Yemen: silence the guns, not the journalists

Journalists working in Yemen face constant harassment and attacks. The forces of law and order view them with suspicion. How to bridge the gap? RNW co-organised an unprecedented debate in Sana’a.
Beaten, abducted, robbed, tortured. All journalists working in Yemen are at risk. Their attackers are either rebels, al-Qaeda supporters or law enforcement officers. The situation is alarming, say international media groups. Time for the Yemeni government and journalists to get together and discuss workable solutions.

He seldom comes alone. His bodyguards, usually half a dozen, will be either in uniform or plainclothes. All carry pistols or AK-47s. After all, he’s the Chief Editor of Al-Thawra, a leading newspaper in the Republic of Yemen and one of the three organisers of an unusual debate, scheduled for World Press Freedom Day.

The other two partners: the Yemen Journalists’ Union and RNW’s Arabic-language Huna Sotak project. Their objective: meaningful discussions between Yemeni media and law enforcement officials.

Disturbingly surreal, the Chief Editor’s entourage points up the urgency of the discussions. These were remarkably frank and open – one of the key aims of all RNW projects.

"We want to help and facilitate journalists and offer them protection"

Words backed up by action
Among the 100 or so present, there were many police, security officers and judicial officials. They listened to journalists stressing the need for urgent action.

Deputy Interior Minister Mohammed Alghodra expressed understanding, but hit the ball neatly back into the media court:

“We want to help and facilitate journalists and offer them protection but the media should also take into consideration the exceptional security situation and the crisis the country is going through”.


Police lieutenant Mohammed Alhashidi won praise for his pragmatic approach.

Concrete steps
To the surprise of many, a  police officer called for concrete amendments to the country’s restrictive media laws. These, he said, must be amended to include the following articles:

"Journalists should not be arrested without a prior order from the prosecutor general"

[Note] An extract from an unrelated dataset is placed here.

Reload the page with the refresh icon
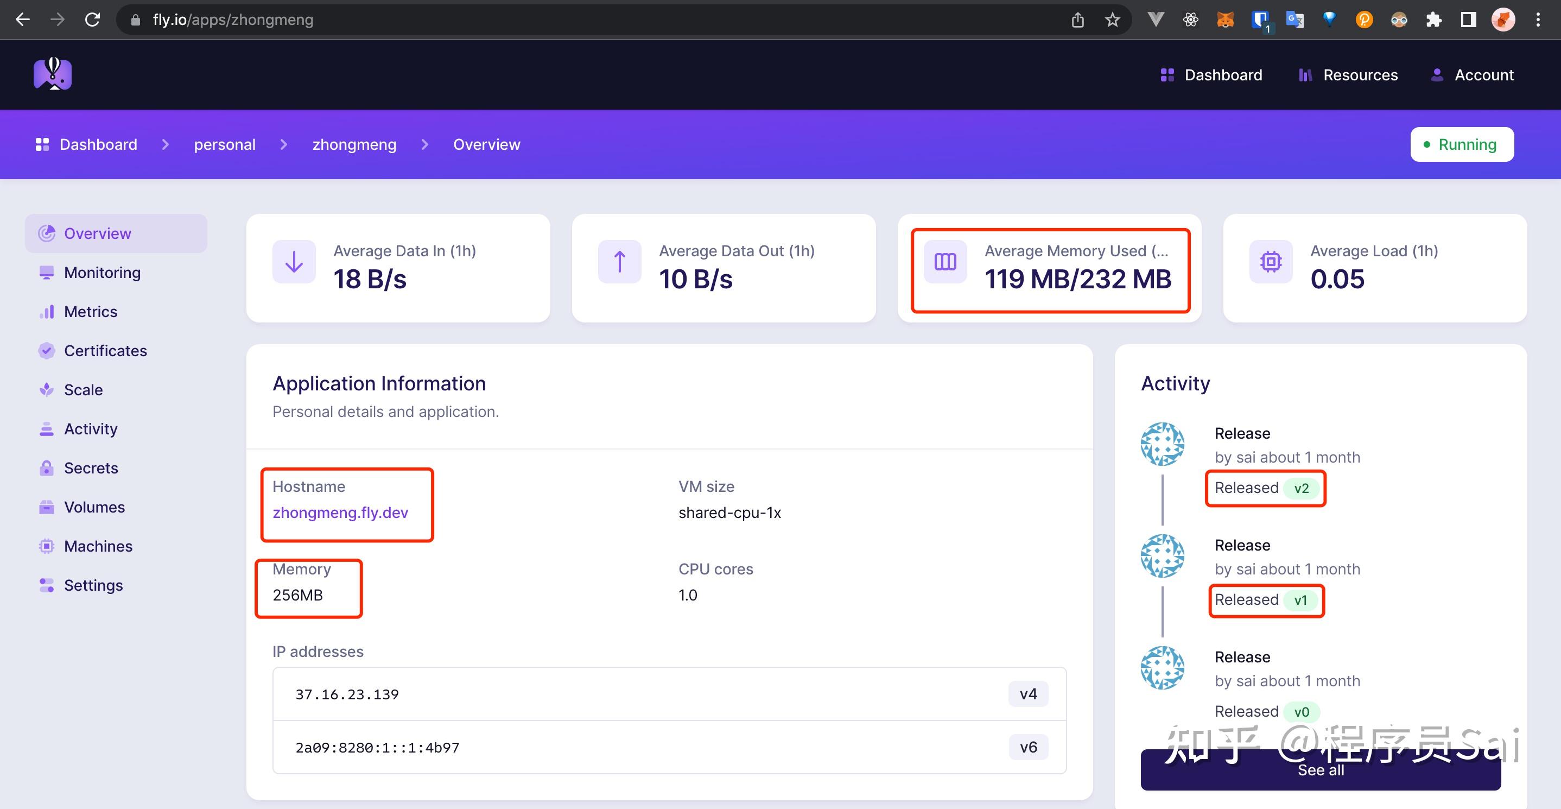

  • Journalists should not be arrested for any offence committed by newspapers or other media organisations without a prior order from the prosecutor general’s office;
  • Only the prosecutor general’s office staff should be allowed to interrogate a journalist or search his workplace for the same reason;
  • The prosecutor general should inform the Journalists’ Union at least 72 hours before taking such a step. A journalists’ union representative should attend the interrogation.  

The police lieutenant, Mohammed Alhashidi, won praise for his pragmatic approach. It may not end the violence, but it served to narrow the divide between the media and the security sector.  

RNW is pleased to have been able to contribute to greater mutual understanding between the two sides. Both are keen to continue the discussion.